今回の設定は NAPT (IP Masquerade) する場合。(VPN 側ネットワークからの通信は、サーバのグローバル IPv4 アドレスである、aaa.bbb.ccc.ddd を経由してインターネットに出ていく)

※以前、混乱した原因は、NAPT する場合とそうでない場合がごっちゃになったからだと思う。

■前提

  • WAN 側インタフェースは eth0 でグローバル IPv4 アドレスは aaa.bbb.ccc.ddd
  • VPN 側インタフェースは ppp0 ~ 9 で IPv4 アドレスは 192.168.64.1
  • VPN クライアント側に当てる IPv4 アドレスは 192.168.64.11 ~ 192.168.64.20
  • OS は Debian GNU/Linux 6.0 squeeze
  • PPTP サーバ名は pptpd
  • DNS サーバは PPTP サーバ上で動作しており、VPN 側ネットワークからの問い合わせに応答する様に設定しているものとする

■設定

サーバ側設定手順としては、以下の通り。

・pptpd をインストール
# apt-get install pptpd

・/etc/pptpd.conf を修正

option /etc/ppp/pptpd-options
logwtmp
localip 192.168.64.1
remoteip 192.168.64.11-20

※ localip はサーバ自身の IPv4 アドレスではなく、VPN 側の PPTP サーバのもの。(任意のプライベート IPv4 アドレス)
※前回は、ここを取り違えていた・・・。

・/etc/ppp/pptpd-options を修正

name pptpd
refuse-pap
refuse-chap
refuse-mschap
require-mschap-v2
require-mppe-128
ms-dns 192.168.64.1
nodefaultroute
lock
nobsdcomp
mtu 1280 # 2012/01/14 修正
mru 1280 # 2012/01/14 追記

※ proxyarp は必要ない。(これはおそらく、クライアント側にあてるネットワークと PPTP サーバ外側のネットワークを LAN 上において同一にする場合に必要だと思う。)

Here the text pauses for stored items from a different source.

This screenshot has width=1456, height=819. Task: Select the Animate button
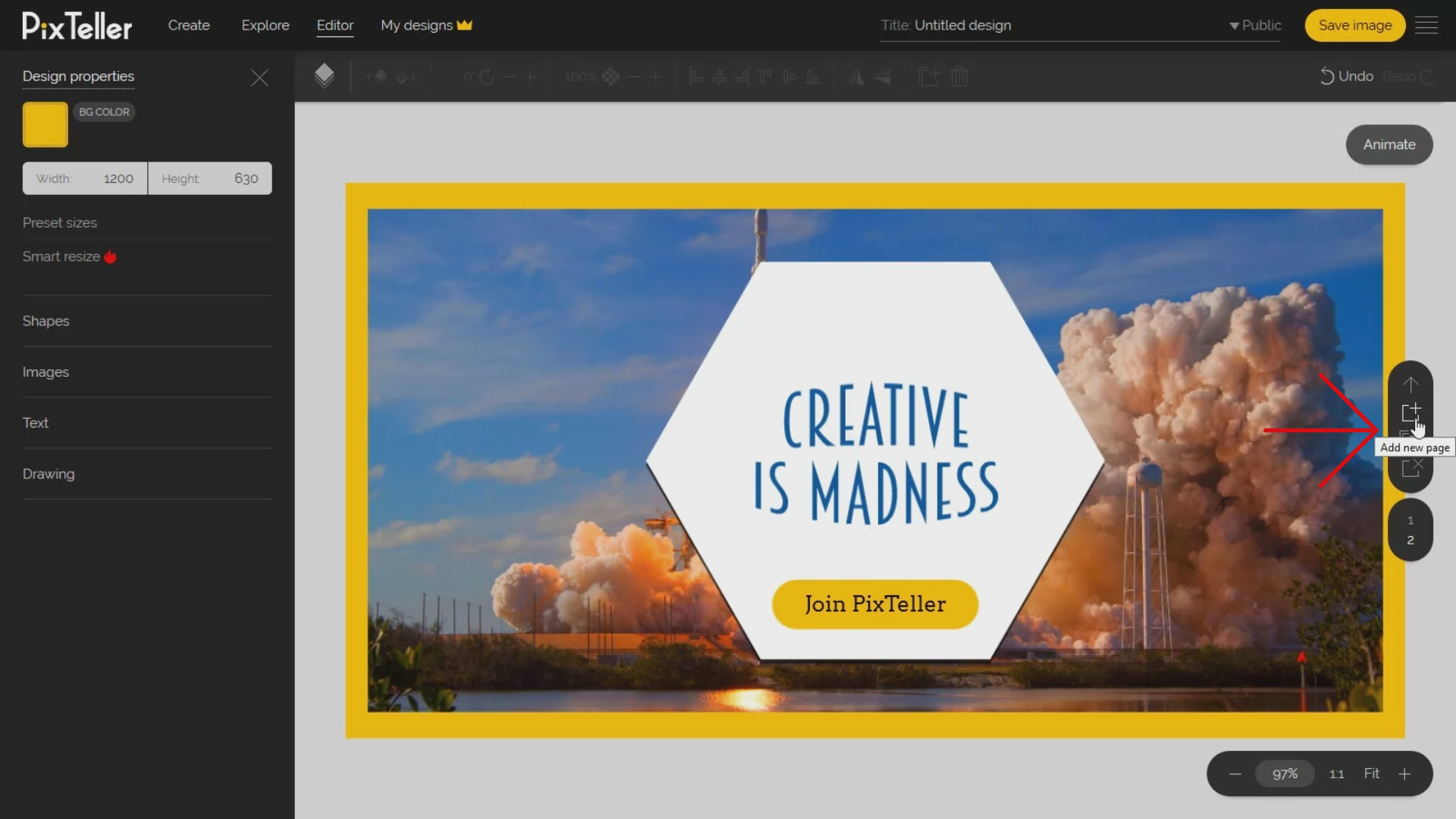click(x=1389, y=143)
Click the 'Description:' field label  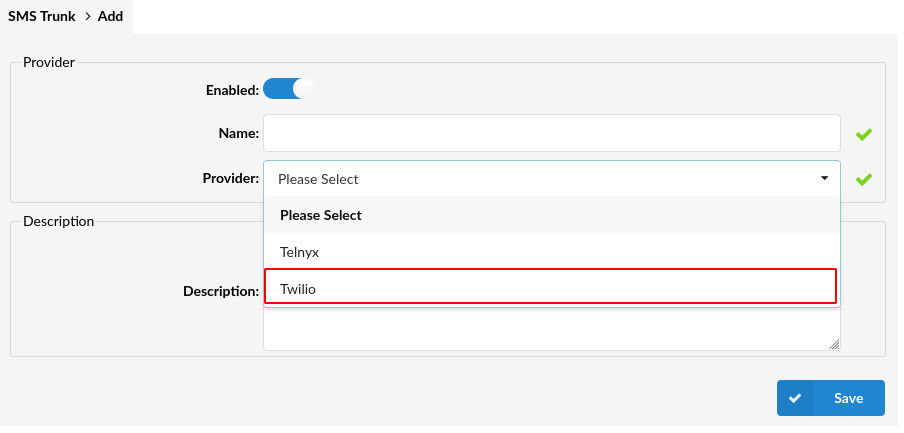point(221,291)
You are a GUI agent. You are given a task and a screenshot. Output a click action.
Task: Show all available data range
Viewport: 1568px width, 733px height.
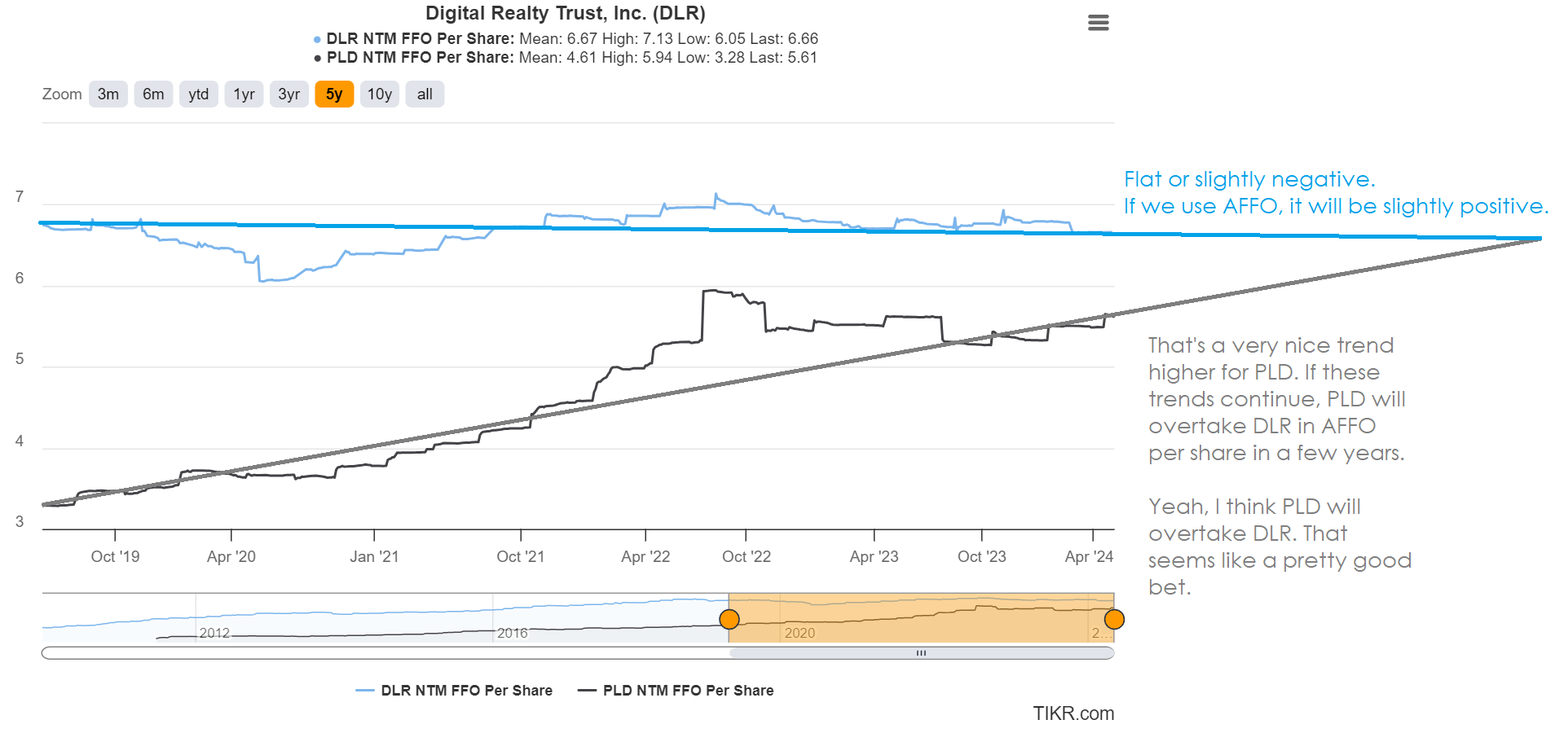(425, 94)
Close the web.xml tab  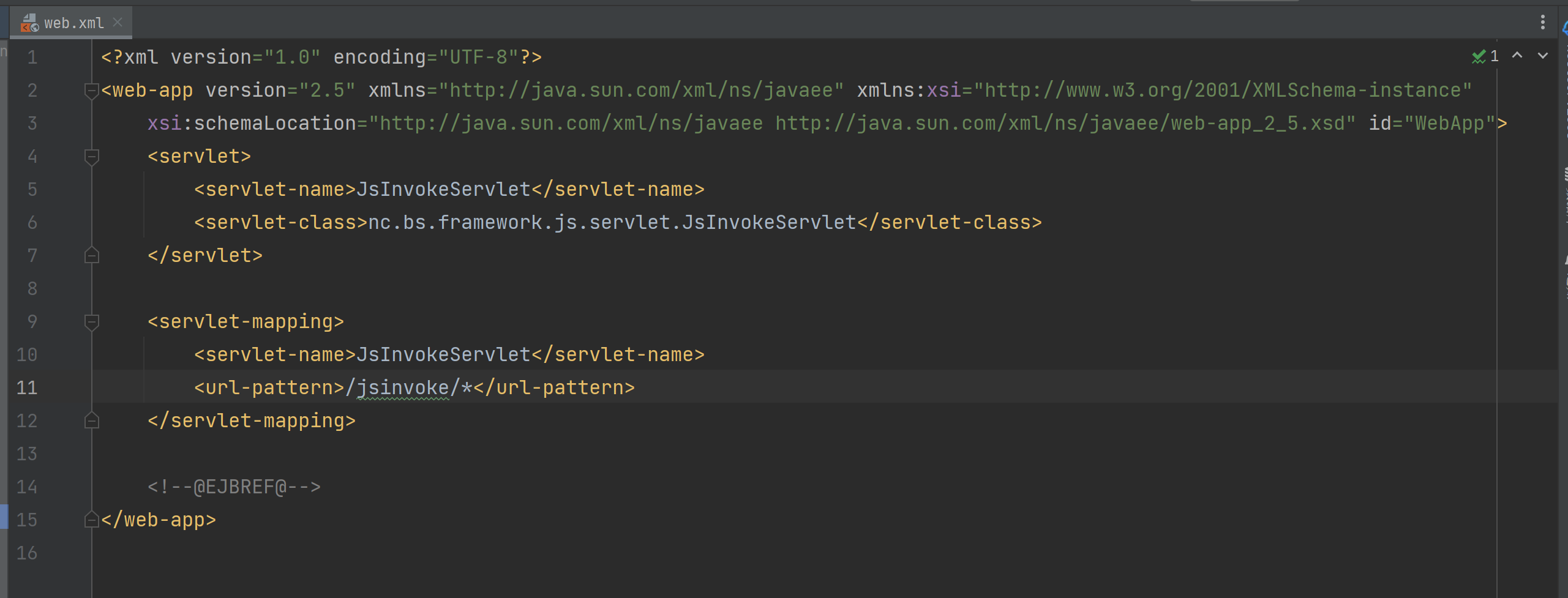[118, 23]
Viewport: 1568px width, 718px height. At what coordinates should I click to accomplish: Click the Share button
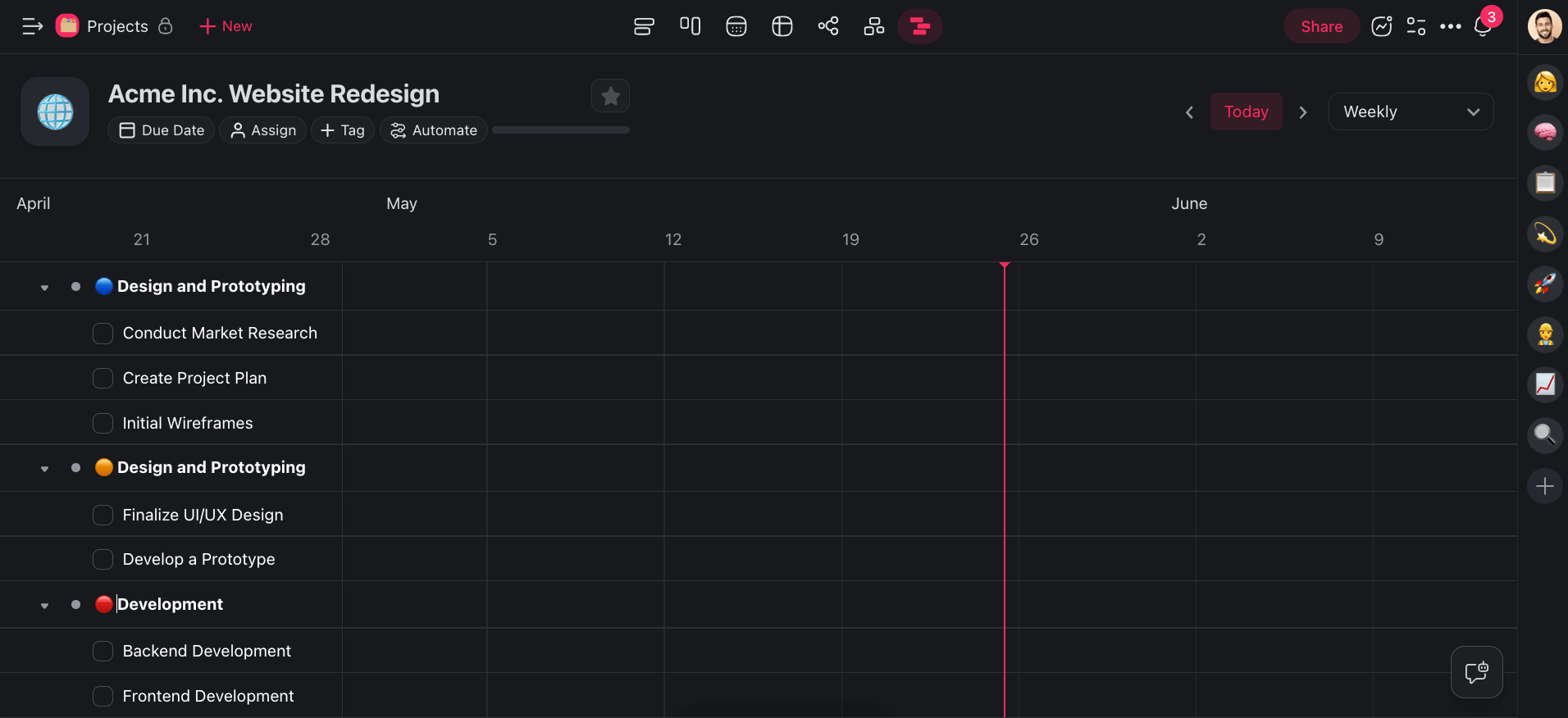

・/etc/ppp/chap-secrets に PPTP 接続するアカウントを設定

ユーザ名 pptpd パスワード *

※上記のような書式で指定する。

・pptpd を再起動
# /etc/init.d/pptpd restart

・iptables のルールに以下を追加。
# iptables -P FORWARD DROP
# iptables -A INPUT -i eth0 -p tcp –dport 1723 -d aaa.bbb.ccc.ddd -j ACCEPT
# iptables -A INPUT -i eth0 -p 47 -d aaa.bbb.ccc.ddd -j ACCEPT
# iptables -A INPUT -i ppp+ -p udp –dport 53 -d 192.168.64.1 -j ACCEPT
# iptables -A FORWARD -i ppp+ -o eth0 -s 192.168.64.0/24 -j ACCEPT
# iptables -A FORWARD -i eth0 -o ppp+ -d 192.168.64.0/24 -m state –state RELATED,ESTABLISHED -j ACCEPT
# iptables -t nat -A POSTROUTING -o eth0 -s 192.168.64.0/24 -j MASQUERADE
※必要に応じて、上記の設定が恒常的に有効となるように何らかの方法で設定する。

・/etc/sysctl.conf を修正

net.ipv4.ip_forward = 1

を追加。

・/etc/sysctl.conf の設定内容を有効とする
# sysctl -p

・pptpd への接続制限
/etc/hosts.allow, /etc/hosts.deny にて pptpd への接続制限を設定。

■結果

以下の通り。

  • iPhone でクライアント側設定 → ちゃんと aaa.bbb.ccc.ddd を経由してインターネットへ接続している。
  • Mac OS X でクライアント側設定 → ちゃんと aaa.bbb.ccc.ddd を経由してインターネットへ接続している。(ただし、ppp0 インタフェースの MTU を 1200 程度に設定する必要有り)
    これは、下記の「/etc/ppp/pptpd-options」に「mtu 1280」および「mru 1280」の指定を追加することで解決した。

■修正

  • 2012/01/14
    タイトルを「Net: 再度 pptpd を設定」から改題。
    「/etc/ppp/pptpd-options」において
    ・mtu 1280
    ・mru 1280
    の指定を追加した。(一部のサイトが VPN 経由で接続できなかったため。)

■追記 (2012/08/02)

VPNなどで使われる認証プロトコル「MS-CHAPv2」、クラックされる | スラッシュドット・ジャパン セキュリティ」の通り、PPTP で用いられる認証プロトコル、「MS-CHAPv2」がクラックされたとのことですので、この内容での設定については、強く非推奨とします。